One of our mornings was devoted to an examination of the library and curiosities of the State Department, which we found extremely interesting. Our imaginations were whirled over the globe at an extraordinary rate. There were many volumes of original letters of Washington's and other revolutionary leaders bound up, and ordered to be printed, for security, lest these materials of history should be destroyed by fire or other accident. There were British parliamentary documents. There was a series of the Moniteur complete, wherein we found the black list of executions during the reign of terror growing longer every day; also the first mention of Napoleon; the tidings of his escape from Elba; the misty days immediately succeeding, when no telegraphic communication could be made; his arrival at Lyons, and the subsequent silence till the announcement became necessary that the king and princes had departed during the night, and that his majesty the emperor had arrived at his palace of the Tuileries at eight o'clock the next evening. Next we turned to Algerine (French) gazettes, publishing that Mustaphas and such people were made colonels and adjutants. Then we lighted upon the journals of Arnold during the Revolutionary war, and read the postscript of his last letter previous to the accomplishment of his treason, in which he asks for hard cash, on pretence that the French had suffered so much by paper money that he was unwilling to offer them any more. Then we viewed the signatures of treaties, and decreed Metternich's to be the best; Don Pedro's the worst for flourish, and Napoleon's for illegibility. The extraordinary fact was then and there communicated to us that the Americans are fond of Miguel from their dislike of Pedro, but that they hope to "get along" very well with the Queen of Portugal. The treaties with oriental potentates are very magnificent, shining, and unintelligible to the eyes of novices. The presents from potentates to American ambassadors are laid up here; gold snuffboxes set in diamonds, and a glittering array of swords and cimeters. There was one fine Damascus blade, but it seemed too blunt to do any harm. Then we lost ourselves in a large collection of medals and coins—Roman gold coins, with fat old Vespasian and others—from which we were recalled to find ourselves in the extremely modern and democratic United States! It was a very interesting morning.

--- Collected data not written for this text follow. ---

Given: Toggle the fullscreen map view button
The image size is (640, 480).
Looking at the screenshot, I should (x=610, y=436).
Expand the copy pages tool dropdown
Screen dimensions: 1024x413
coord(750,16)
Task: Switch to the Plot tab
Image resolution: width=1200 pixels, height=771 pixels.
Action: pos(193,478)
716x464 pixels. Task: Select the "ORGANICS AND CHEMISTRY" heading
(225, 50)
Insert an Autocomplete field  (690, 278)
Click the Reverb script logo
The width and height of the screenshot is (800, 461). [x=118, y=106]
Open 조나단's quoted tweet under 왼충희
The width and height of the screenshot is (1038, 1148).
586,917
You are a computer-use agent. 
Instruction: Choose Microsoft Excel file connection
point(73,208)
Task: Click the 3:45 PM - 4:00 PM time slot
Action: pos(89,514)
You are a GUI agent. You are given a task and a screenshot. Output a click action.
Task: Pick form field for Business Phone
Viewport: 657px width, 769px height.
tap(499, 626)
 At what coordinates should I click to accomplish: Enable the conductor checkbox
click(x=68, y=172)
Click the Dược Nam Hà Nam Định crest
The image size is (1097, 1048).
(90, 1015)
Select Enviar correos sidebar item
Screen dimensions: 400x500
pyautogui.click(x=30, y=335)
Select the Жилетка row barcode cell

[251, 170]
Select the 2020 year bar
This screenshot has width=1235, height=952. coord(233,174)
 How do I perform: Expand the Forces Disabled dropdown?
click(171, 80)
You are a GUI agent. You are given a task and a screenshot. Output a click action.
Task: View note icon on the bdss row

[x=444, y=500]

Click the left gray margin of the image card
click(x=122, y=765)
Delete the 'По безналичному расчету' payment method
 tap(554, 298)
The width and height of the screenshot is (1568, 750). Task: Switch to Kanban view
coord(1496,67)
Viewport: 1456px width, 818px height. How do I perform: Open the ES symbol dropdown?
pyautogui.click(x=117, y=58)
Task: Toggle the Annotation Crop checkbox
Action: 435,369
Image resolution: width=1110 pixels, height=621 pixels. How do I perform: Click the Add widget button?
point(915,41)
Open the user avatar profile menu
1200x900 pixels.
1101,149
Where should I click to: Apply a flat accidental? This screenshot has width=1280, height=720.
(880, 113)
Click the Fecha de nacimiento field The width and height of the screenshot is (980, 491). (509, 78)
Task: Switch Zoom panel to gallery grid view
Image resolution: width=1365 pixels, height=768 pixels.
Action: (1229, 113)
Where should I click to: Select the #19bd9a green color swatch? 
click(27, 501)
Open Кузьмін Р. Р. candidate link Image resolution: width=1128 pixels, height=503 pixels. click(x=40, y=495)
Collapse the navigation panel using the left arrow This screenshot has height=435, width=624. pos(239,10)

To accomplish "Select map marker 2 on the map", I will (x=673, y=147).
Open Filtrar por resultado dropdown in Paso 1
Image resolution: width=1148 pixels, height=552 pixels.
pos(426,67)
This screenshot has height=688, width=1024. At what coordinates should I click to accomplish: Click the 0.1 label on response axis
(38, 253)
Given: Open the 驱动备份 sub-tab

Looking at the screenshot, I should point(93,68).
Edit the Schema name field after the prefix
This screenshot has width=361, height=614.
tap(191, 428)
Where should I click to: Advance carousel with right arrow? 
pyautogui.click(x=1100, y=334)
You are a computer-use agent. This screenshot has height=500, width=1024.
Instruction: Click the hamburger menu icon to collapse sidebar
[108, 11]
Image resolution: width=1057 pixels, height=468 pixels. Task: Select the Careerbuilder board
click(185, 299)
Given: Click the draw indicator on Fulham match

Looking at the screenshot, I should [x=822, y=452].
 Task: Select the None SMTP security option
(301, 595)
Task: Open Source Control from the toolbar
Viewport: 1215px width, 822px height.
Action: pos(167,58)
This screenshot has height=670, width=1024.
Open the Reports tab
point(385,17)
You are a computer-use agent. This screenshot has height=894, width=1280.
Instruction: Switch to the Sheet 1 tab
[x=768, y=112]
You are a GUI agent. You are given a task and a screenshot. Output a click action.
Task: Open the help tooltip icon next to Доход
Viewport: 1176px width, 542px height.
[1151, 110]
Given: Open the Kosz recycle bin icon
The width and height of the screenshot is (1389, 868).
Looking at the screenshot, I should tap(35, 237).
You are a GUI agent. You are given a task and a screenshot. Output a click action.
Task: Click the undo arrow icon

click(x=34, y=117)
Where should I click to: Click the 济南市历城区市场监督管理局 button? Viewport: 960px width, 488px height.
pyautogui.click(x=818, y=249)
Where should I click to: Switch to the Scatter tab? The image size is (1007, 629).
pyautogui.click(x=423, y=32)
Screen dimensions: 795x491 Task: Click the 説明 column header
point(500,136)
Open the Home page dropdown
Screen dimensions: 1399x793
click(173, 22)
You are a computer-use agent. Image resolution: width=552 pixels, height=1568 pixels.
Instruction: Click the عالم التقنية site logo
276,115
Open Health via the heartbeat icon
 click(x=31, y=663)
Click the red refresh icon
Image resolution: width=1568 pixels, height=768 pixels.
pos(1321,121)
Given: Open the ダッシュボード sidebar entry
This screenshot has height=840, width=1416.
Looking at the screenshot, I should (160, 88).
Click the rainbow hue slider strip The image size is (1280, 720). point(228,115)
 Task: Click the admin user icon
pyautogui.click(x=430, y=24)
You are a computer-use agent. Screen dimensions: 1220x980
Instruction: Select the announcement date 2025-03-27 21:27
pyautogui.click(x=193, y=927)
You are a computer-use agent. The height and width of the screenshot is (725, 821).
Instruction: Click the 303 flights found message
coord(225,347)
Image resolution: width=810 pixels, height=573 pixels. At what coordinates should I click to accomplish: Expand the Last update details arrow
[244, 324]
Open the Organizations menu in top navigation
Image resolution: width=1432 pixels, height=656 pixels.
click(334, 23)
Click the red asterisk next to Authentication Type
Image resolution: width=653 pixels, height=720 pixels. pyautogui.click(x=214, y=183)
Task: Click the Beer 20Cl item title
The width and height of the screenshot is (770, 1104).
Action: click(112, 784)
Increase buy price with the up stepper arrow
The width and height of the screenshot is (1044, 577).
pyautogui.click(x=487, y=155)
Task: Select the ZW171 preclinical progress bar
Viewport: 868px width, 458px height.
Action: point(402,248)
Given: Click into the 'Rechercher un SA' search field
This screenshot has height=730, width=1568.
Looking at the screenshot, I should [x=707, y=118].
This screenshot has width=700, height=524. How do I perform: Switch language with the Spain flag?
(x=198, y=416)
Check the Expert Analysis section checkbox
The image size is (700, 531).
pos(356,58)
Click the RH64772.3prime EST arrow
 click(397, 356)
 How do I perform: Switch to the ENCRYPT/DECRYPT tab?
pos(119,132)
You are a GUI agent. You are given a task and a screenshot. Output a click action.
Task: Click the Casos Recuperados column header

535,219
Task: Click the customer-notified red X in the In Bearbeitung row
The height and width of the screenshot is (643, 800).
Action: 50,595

We took advantage of a mild day to ascend to the skylight of the dome of the Capitol, in order to obtain a view of the surrounding country. The ascent was rather fatiguing, but perfectly safe. The residents at Washington declare the environs to be beautiful in all seasons but early winter, the meadows being gay with a profusion of wild flowers; even as early as February with several kinds of heart's-ease. It was a particularly cold season when I was there; but on the day of my departure, in the middle of February, the streets were one sheet of ice, and I remember we made a long slide from the steps of our boarding-house to those of the stage. But I believe that that winter was no rule for others. From the summit of the Capitol we saw plainly marked out the basin in which Washington stands, surrounded by hills except where the Potomac spreads its waters. The city was intended to occupy the whole of this basin, and its seven theoretical avenues may be traced; but all except Pennsylvania Avenue are bare and forlorn. A few mean houses dotted about, the sheds of a navy-yard on one bank of the Potomac, and three or four villas on the other, are all the objects that relieve the eye in this space intended to be so busy and magnificent. The city is a grand mistake. Its only attraction is its being the seat of government, and it is thought that it will not long continue to be so. The far-western states begin to demand a more central seat for Congress, and the Cincinnati people are already speculating upon which of their hills or tablelands is to be the site of the new Capitol. Whenever this change takes place all will be over with Washington; "thorns shall come up in her palaces, and the owl and the raven shall dwell in it," while her sister cities of the east will be still spreading as fast as hands can be found to build them.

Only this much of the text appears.